On the Sabbath they ought not to do so much. She turned away, wishing she could go skating with Michael.
Nonsense even to consider it. She walked home, enjoying the sunlight. That too was probably a sin: enjoyment on the Sabbath. Along the eaves of the houses she passed, the snow was melting into long icicles that dripped and splashed in a kind of music. Someone was playing the virginals in the house next to Kelman’s, and not sacred songs either.
The Spanish soldier Carlos was walking in the garden. Hanneke tensed, her mouth dry. Every day, this happened—every day. Grimly she went forward through the gate, and he swung and attacked her with his stare. She stared back. Every step an effort, she walked by him to the door.
He said something, low, in his own tongue. She slammed the door on him.
In the kitchen, the oven was cold; Kelman at least kept the Sabbath that well, forbidding his cook to work. A pot of cold meat stood on the table. The housemaid sat at the head of it, mending her hose with a needle. When Hanneke came in, on her way to the back door, she said, “That friend of yours was here, Mistress van Cleef.”
Hanneke was on the verge of saying, “I have no friend.” Instead she said, “Thank you,” and went out to the back stairs.
Something hung on the latch of the door to the attic room. She went up swiftly to see it, her heart galloping, and took it from the door: a wreath. In the dead of winter when no flowers grew he had clipped sprigs of holly and wound them together, the berries bright in the glossy green foliage. A thorn pricked her thumb when she lifted it from the latch. She sat down on the top step and sighed.
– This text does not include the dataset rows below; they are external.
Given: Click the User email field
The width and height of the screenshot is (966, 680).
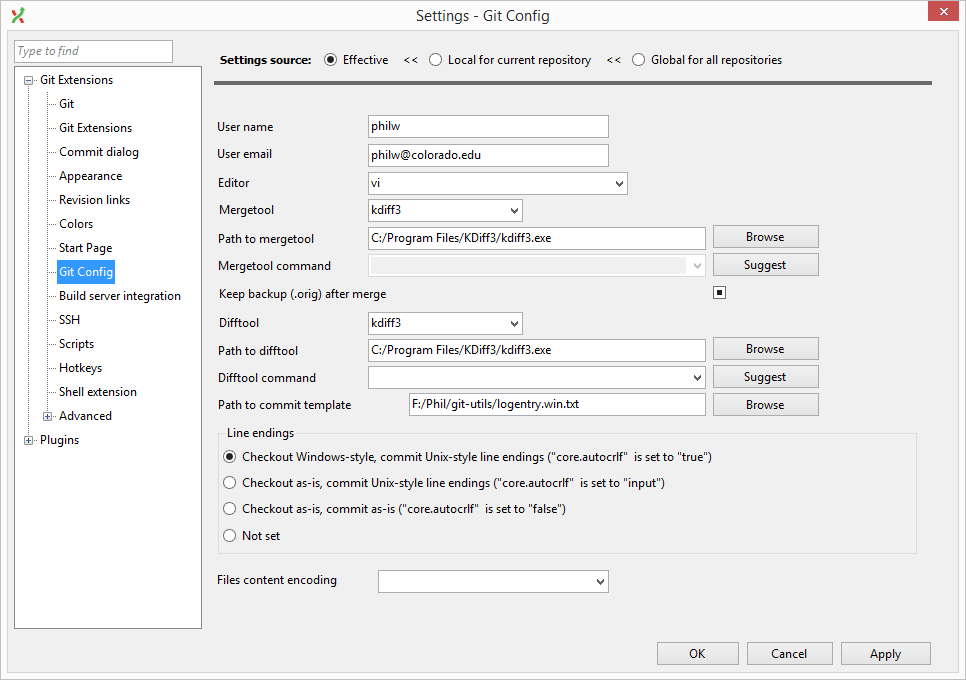Looking at the screenshot, I should click(x=488, y=155).
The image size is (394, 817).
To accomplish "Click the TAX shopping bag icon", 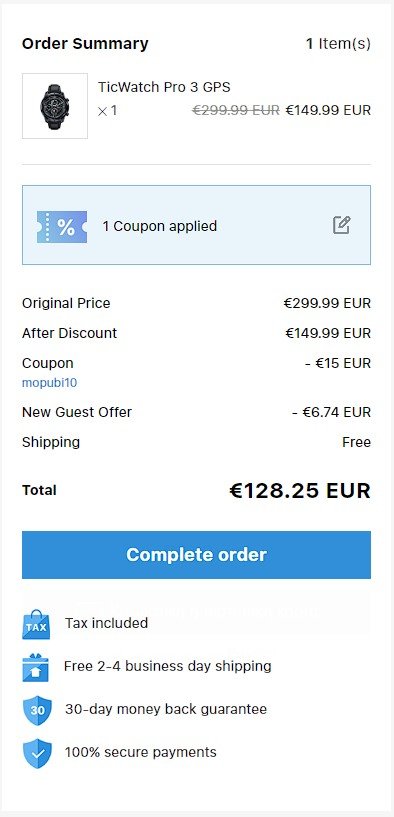I will (35, 624).
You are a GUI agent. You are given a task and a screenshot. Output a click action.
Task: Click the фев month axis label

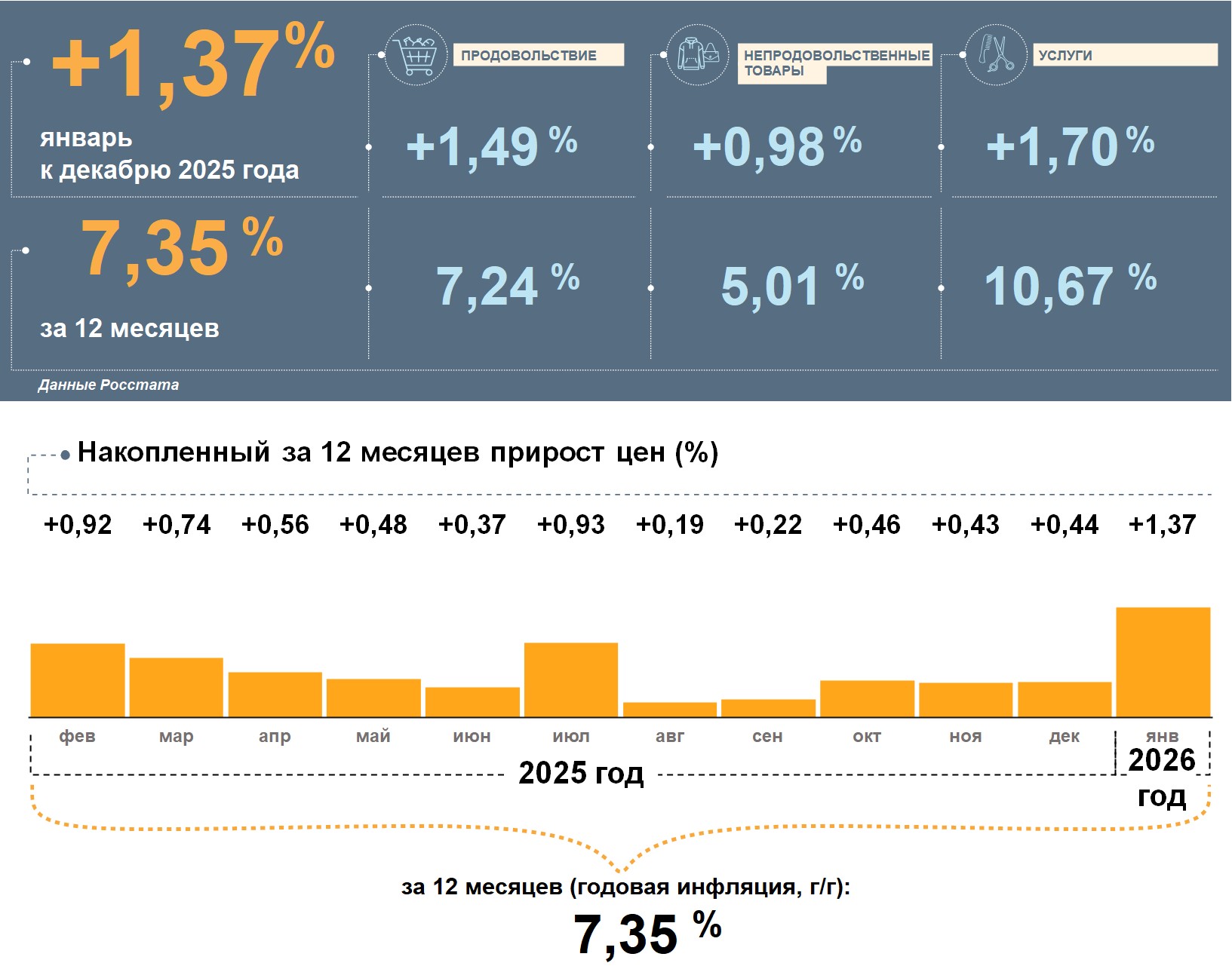point(78,736)
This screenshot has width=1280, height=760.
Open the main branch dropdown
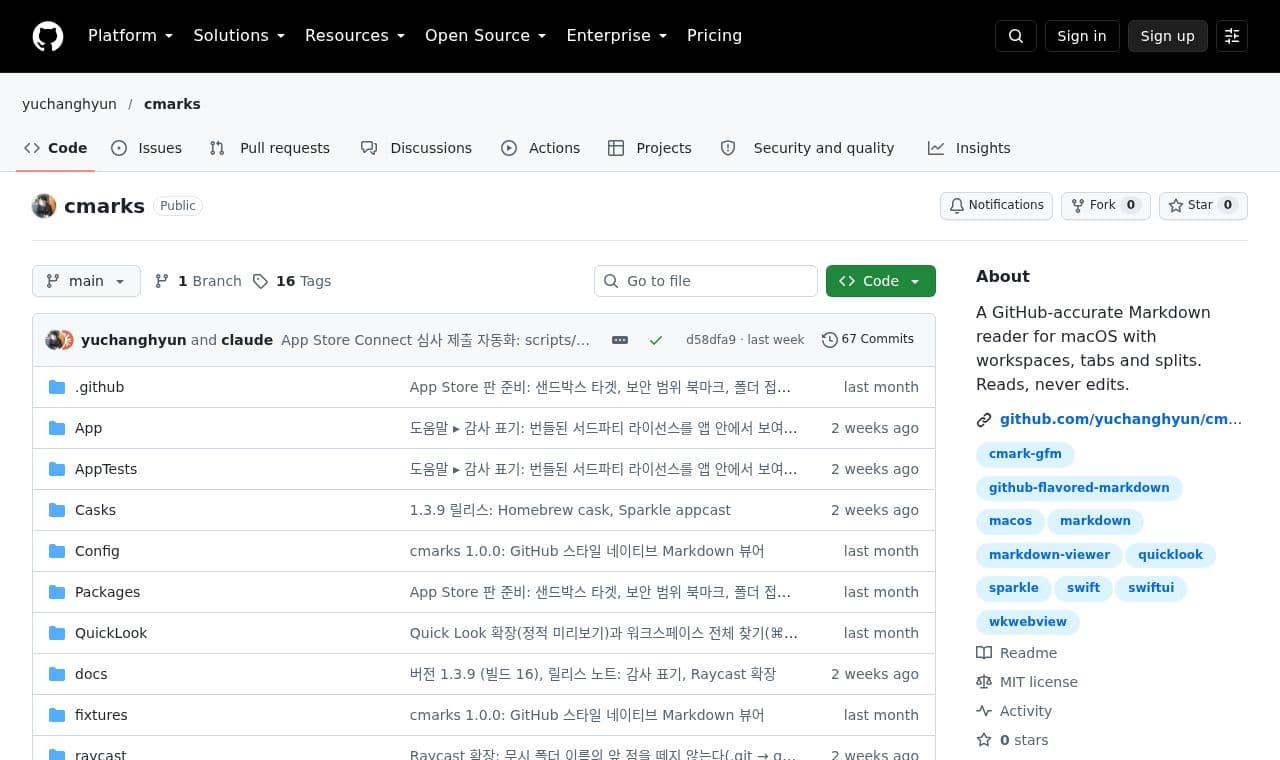tap(86, 281)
No one had ever left a courting wreath on her door before. It broke her heart that it had to be now, when she could not take it. What did he think, that she could invite him into the tiny room, the same room where she and her mother slept? In a rage she flung the wreath down into the yard.
It lay there on the snow, bright as a banner, the red berries like blood drops. She sucked the drop of blood from her pricked finger. Leave it there. When he came back to see the fate of his token, he would see that she rejected him. She beat her fist on the stair rail. No one had ever left a wreath on her door before. No one ever would again. It was terrible, terrible: everything evil happened to her, even the good things made evil by circumstance.
She ran down the steps into the yard and picked the wreath out of the snow. It was hers; let people think what they would, it was hers. Someone loved her. She took it back up the steps and inside the room and put it away in the bottom of her dowry chest.
Thereafter Michael met her every night when she left the factory and walked her home, except when his mother found work enough to keep him at the bakery, and Hanneke did not discourage him. She would not let him hold her hand, and they spoke of other things than love.
White the marble altar, white the linen altar cloths, white the candles that burned above. Carlos prayed to this whiteness as if to God Himself, whose purity and intensity sustained the world, even this imperfect world of the Low Countries. With the others of his column he knelt at the tinkling of the bells and bowed his head and offered prayers for the King, for the Duke of Alva, for the redemption of this foul and evil country from the heretics, and the power of prayer, the memory of other prayer, filled his throat with an uncomfortable lump and brought him near to tender tears.
He crossed himself, standing, and with his fellow soldiers lifted his voice in response to the priests. This was their Mass, the earliest, the first Mass of the day; none of the Dutch were allowed to attend. Probably none of them would have: the Dutch Catholics seemed as alien to him as the Calvinists he longed to destroy. They cared too much for profit, they were always cheating the Spanish soldiers, or arguing that they took too much of the country’s worth, when they were here to protect the country’s true worth if the fools would only see.
Here, shoulder to shoulder with his brothers of the sword, Carlos found himself home again, and safe.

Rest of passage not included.